**Teks Bacaan:**
▬▬▬▬▬▬

Pertamina Harapan Semua Orang, Penting Transisi Energi, Terapkan Aspek ESG

Stasiun Pengisian Bahan Bakar Umum di jalan lintas Sumatera Kecamatan Porsea Kabupaten Toba, Sumatera Utara (Foto: Fadmin Malau)
Stasiun Pengisian Bahan Bakar Umum di jalan lintas Sumatera Kecamatan Porsea Kabupaten Toba, Sumatera Utara (Foto: Fadmin Malau)

Oleh: Ir. Fadmin Malau

Marudut Simanjuntak (42) seorang supir angkutan kota (Angkot) di kota Medan Provinsi Sumatera Utara (Sumut) ketika diajukan pertanyaan kepada dirinya. Apa itu Pertamina? Langsung Marudut Simanjuntak yang akrab disapa dengan bang Juntak menjawab, “Galon Minyak.”

Galon Minyak dalam bahasa anak Medan adalah Stasiun Pengisian Bahan Bakar Umum (SPBU) yang merupakan tempat kendaraan bermotor mengisi bahan bakar dari beberapa jenis yakni Pertalite, Pertamax, Solar, Pertamax Turbo, Dexlite dan lainnya.

Ketika ditanyakan lagi apa pendapat bang Juntak tentang SPBU atau “Galon Minyak”? Langsung mengatakan selalu membuat kesal. Menurutnya SPBU selalu buat masalah akan tetapi mau tidak mau harus datang juga ke SPBU karena mobil angkutannya harus diisi Bahan Bakar Minyak (BBM). “Mobil ini kan pakai minyak, harus ke galon minyaklah bang supaya bisa berjalan angkot ini. Kalau mobil tidak berjalan, tidak bisa cari sewa dan kita tidak bisa dapat duit,” kata Marudut Simanjuntak dengan bahasa logat Medan.

Bukan saja Marudut Simanjuntak, beberapa orang supir angkot lainnya yang ditanya mengatakan hal yang sama. Supir angkot di Medan sebagian besar berkomentar negatif dan penuh keluhan. Alasan mereka mengeluh karena masalah di SPBU berdampak langsung kepada penghasilan para supir angkot dan berujung kepada kesejahteraan mereka.

▬▬▬▬▬▬

**Data yang Diberikan:**
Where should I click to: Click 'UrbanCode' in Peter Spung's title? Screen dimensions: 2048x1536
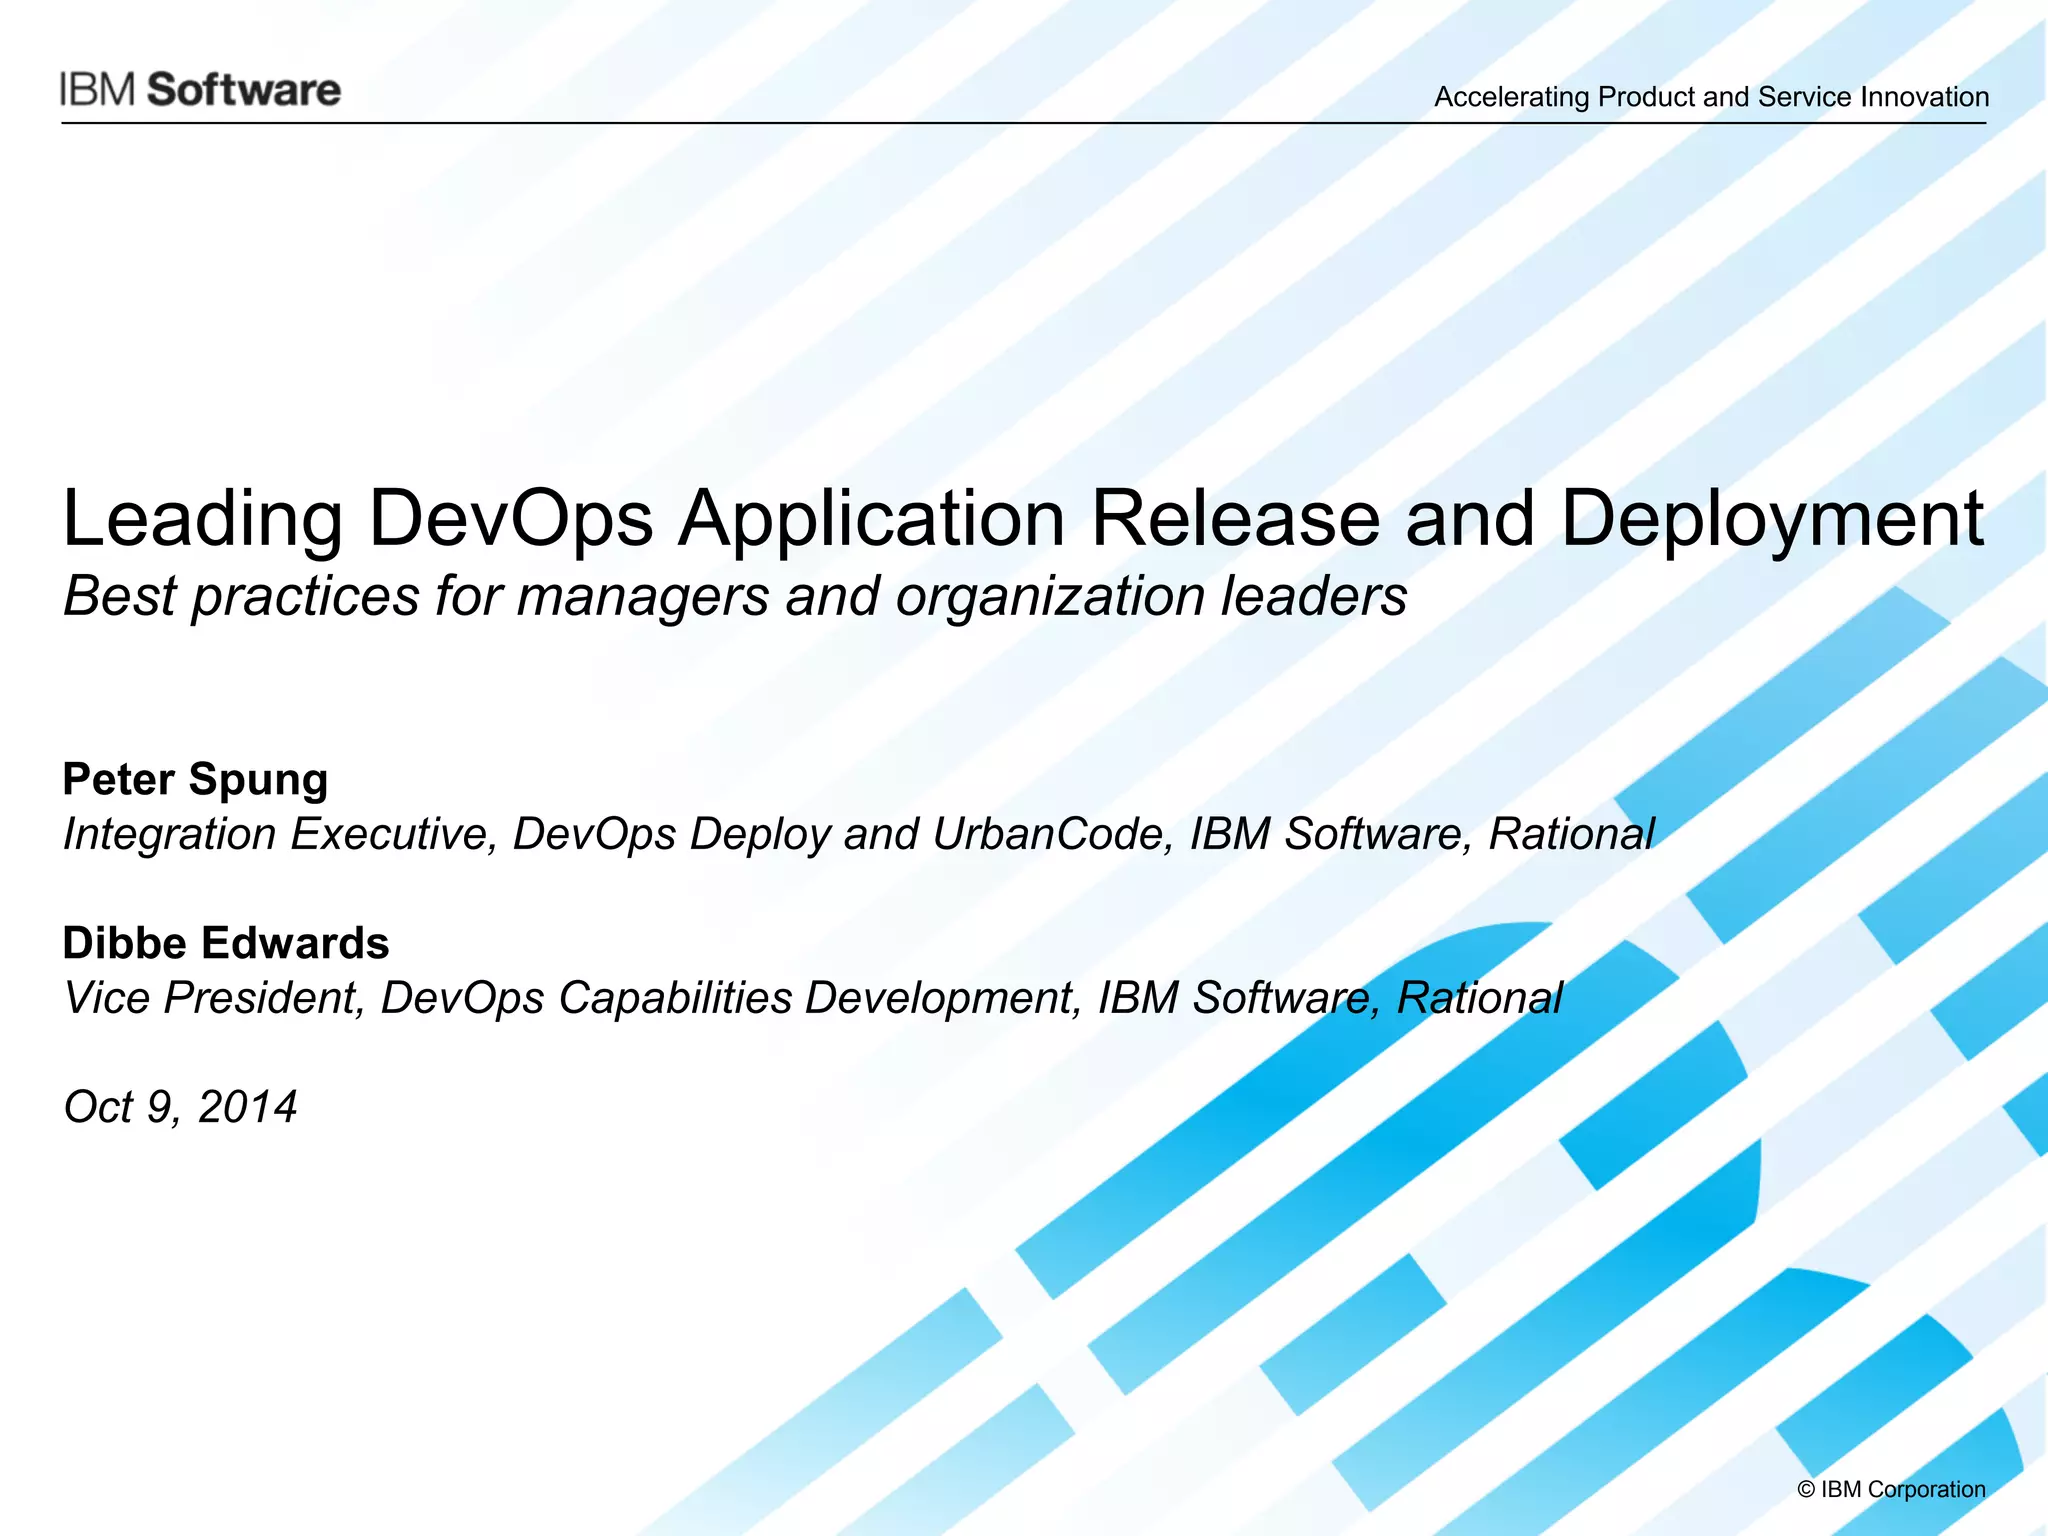point(1052,834)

▬▬▬▬▬▬

**Tugas Wajib:**
[1] Jawablah pertanyaan berikut berdasarkan teks tentang Pertamina.
(a) Berapa usia Marudut Simanjuntak?
(b) Apa yang dimaksud dengan "Galon Minyak" dalam bahasa anak Medan?
(c) Menurut para supir angkot, masalah di SPBU berdampak langsung pada apa?
[2] Ganti "Marudut Simanjuntak" dengan "Pak Marudut", lalu tulis ulang bagian teks tentang Pertamina yang dimulai dari "Pertamina Harapan Semua" dan berakhir pada "Dexlite dan lainnya.".
[3] Lanjutkan teks tentang Pertamina dan SPBU di Medan mulai dari kalimat terakhirnya.

**Jawaban Tertulis:**
[1]
(a) 42 tahun.
(b) Stasiun Pengisian Bahan Bakar Umum (SPBU).
(c) Penghasilan para supir angkot, yang berujung pada kesejahteraan mereka.

[2]
Pertamina Harapan Semua Orang, Penting Transisi Energi, Terapkan Aspek ESG

Stasiun Pengisian Bahan Bakar Umum di jalan lintas Sumatera Kecamatan Porsea Kabupaten Toba, Sumatera Utara (Foto: Fadmin Malau)
Stasiun Pengisian Bahan Bakar Umum di jalan lintas Sumatera Kecamatan Porsea Kabupaten Toba, Sumatera Utara (Foto: Fadmin Malau)

Oleh: Ir. Fadmin Malau

Pak Marudut (42) seorang supir angkutan kota (Angkot) di kota Medan Provinsi Sumatera Utara (Sumut) ketika diajukan pertanyaan kepada dirinya. Apa itu Pertamina? Langsung Pak Marudut yang akrab disapa dengan bang Juntak menjawab, “Galon Minyak.”

Galon Minyak dalam bahasa anak Medan adalah Stasiun Pengisian Bahan Bakar Umum (SPBU) yang merupakan tempat kendaraan bermotor mengisi bahan bakar dari beberapa jenis yakni Pertalite, Pertamax, Solar, Pertamax Turbo, Dexlite dan lainnya.

[3]
Keluhan para supir angkot itu yakni sering mengantre berjam-jam untuk mengisi bahan bakar bersubsidi yang menghabiskan waktu produktif supir untuk mencari penumpang. Stok BBM bersubsidi sering habis pada satu SPBU sehingga para sopir angkot terpaksa mencari SPBU lain atau membeli bahan bakar non-subsidi yang lebih mahal yang mengurangi penghasilan mereka. Keluhan kebijakan penggunaan kode QR untuk pembelian BBM bersubsidi dan pembatasan waktu pengisian, dinilai menyulitkan dan tidak efisien oleh sopir angkot.

Bagi banyak supir angkot di Medan menganggap SPBU itu sama dengan Pertamina. Ketika ditanyakan lagi tentang Perusahaan Pertambangan Minyak dan Gas Bumi Negara (Pertamina) para supir angkot mengeluh tentang adanya isu kenaikan harga BBM bersubsidi yakni Pertalite dan Solar karena isu itu bagi para sopir angkot sangat menakutkan. Alasannya kenaikan harga BBM membuat pendapatan supir angkot berkurang karena biaya operasional meningkat, sedangkan tarif angkot sulit dinaikkan. Jika tarif angkot dinaikkan, penumpang menjadi sepi dan jika tidak dinaikkan, tidak bisa menutupi biaya BBM dan setoran.

Harapan Rakyat Indonesia

Ketika ditanyakan kepada masyarakat tentang Pertamina beragam harapan yang muncul. Dari beragam harapan kepada Pertamina, masyarakat umumnya mengharapkan Pertamina menjadi perusahaan yang dapat menyediakan pasokan energi merata di seluruh pelosok negeri dengan harga terjangkau oleh semua masyarakat Indonesia.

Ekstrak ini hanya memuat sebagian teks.